Re: Database Design & Normalization Question

From: AnthonyThomas (AnthonyThomas_at_discussions.microsoft.com)
Date: 11/20/04


Date: Sat, 20 Nov 2004 11:31:04 -0800

Like Mark replied, it depends on the requirements. In that, I agree;
however, where our friend says he starts with User Interface and the process,
this is where I disagree. Although it does DEPEND, data models depend on ONE
thing, the BUSINESS MODEL, which should have reflacted the real world
structure.

You have asked two seperate questions here. So, let's start with the easier
one, the Titles. First of all, this is not a Many-to-Many relationship; it
is a One-to-Many-to-One relationship: Products, Other Titles, Title Types.

I would claim that the Title is an attribute of the Product; moreover, it is
a candidate key. I would require each of my products to have a title. How
else would you define it? Now, some products may have 1 or more Other
Titles, or Additional Titles. This sentence clues you into what kind of
structure this should have. "Some Products" implies a 0, 1, or N relation.
If it were simply 0 or 1, then a NULL attribute may be sufficient.

I tend shy away from NULL attributes and use subsidiary tables unless the
creation and management of that additional table would be overkill with
respect to the original attribute. My favorite example is the Middle Initial
attribute. Now, in this case, seperating that attribute out to a dependent
subsidiary table would be overkill.

In your case, however, this is what we will need. Why? Because, in all
likelihood, the potential table could be a very large attribute and may not
be queried very frequently; so, why embed such a thing in the original table?
 In addition, you will want to potentially have Many additional or subsidiary
titles. This requires the seperation.

This table would be One or Many-to-One against the Product table. Then, you
will probably want to classify the titles based on type, restricted or
otherwise, in the sense that you may allow only one additional title per
type. This would spawn the process of the type table that would be in
One-to-Many correspondence with the Other Titles table.

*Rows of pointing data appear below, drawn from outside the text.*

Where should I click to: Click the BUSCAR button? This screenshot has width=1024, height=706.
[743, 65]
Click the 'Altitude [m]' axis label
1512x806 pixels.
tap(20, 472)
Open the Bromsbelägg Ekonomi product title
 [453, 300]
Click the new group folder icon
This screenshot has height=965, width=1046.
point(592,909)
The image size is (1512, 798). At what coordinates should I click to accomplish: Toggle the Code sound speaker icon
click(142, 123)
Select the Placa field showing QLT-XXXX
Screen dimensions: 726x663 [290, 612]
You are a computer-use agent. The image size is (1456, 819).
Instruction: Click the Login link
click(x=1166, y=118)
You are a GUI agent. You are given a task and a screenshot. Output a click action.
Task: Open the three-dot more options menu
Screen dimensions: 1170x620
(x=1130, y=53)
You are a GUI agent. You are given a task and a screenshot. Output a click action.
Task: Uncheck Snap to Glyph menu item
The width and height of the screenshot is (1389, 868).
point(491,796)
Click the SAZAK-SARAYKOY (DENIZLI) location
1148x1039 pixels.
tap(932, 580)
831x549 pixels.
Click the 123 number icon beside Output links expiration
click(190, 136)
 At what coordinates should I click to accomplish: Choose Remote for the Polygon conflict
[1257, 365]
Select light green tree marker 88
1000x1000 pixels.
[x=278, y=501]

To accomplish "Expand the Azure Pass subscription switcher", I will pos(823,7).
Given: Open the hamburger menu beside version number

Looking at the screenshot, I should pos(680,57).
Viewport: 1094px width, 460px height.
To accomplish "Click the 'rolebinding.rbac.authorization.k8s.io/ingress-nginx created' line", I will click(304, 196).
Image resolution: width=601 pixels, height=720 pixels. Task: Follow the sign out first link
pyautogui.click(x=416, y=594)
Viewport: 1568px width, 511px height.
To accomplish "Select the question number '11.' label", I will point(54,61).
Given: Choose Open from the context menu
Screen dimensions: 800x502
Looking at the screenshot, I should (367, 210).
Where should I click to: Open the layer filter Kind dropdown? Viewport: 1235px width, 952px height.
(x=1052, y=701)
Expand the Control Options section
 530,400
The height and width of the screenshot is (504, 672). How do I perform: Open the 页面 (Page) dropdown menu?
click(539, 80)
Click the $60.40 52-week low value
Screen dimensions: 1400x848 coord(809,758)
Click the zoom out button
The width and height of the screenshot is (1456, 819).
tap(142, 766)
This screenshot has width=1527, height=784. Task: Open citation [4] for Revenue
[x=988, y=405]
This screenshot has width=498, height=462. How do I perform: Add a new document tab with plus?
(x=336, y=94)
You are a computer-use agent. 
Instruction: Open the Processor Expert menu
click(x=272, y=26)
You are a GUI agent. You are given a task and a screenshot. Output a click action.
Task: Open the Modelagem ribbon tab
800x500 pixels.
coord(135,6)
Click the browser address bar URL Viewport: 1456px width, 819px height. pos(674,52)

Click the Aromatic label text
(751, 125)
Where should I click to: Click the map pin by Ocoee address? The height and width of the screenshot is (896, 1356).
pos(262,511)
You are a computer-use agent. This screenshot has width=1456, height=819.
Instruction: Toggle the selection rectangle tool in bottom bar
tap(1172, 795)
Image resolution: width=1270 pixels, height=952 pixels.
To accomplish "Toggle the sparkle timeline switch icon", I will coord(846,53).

Let me know if that does not make sense.

Now, the dates. Here is a reason to NOT split this out to a Many-to-Many
relationship: how would you query it? Many-to-Many relationships have a
tendancy, especially the "Type" table kinds, to turn columns (attribute
names) in to data rows. When that happens, you have turned a simple SELECT
column FROM table1 (or joined to table2) from a horridous WHERE clause where
you have to specify multiple filter commands just to discover the record you
are after BEFORE you can determine the "VALUE" column that contains the data.
 I've seen this numerous times and it will kill your system.

Now, I do not want to backtrack by saying that Performance should overrule
design. NO. However, oftentimes bad design will kill performance, no matter
what you do to improve it. Proper design, even when it looks like a
performance killer at first (usually because of the induced additional joins)
will usually save your performance in the long run.

Here is what I mean. A table is a representation of an Entity--a thing, a
noun, a specific item--that "relates" all of the appropriate and dependent
characteristics of that Entity. Now, your products have dates.
Normalization would dictate that these dates would depend on the KEY, the
WHOLE KEY, and NOTHING BUT THE KEY. I will assume that your products have a
primary TITLE (?) as the identifying characteristic. Perhaps it is some sort
of combination, regardless if you have introduced some sort of machine
generated ID surrogate key.

Now, the question is: Are these Dates Entities on their own, or, are they
somehow dependent on the Product Entity? I can see at least two ways this
may be true, although there is surely others.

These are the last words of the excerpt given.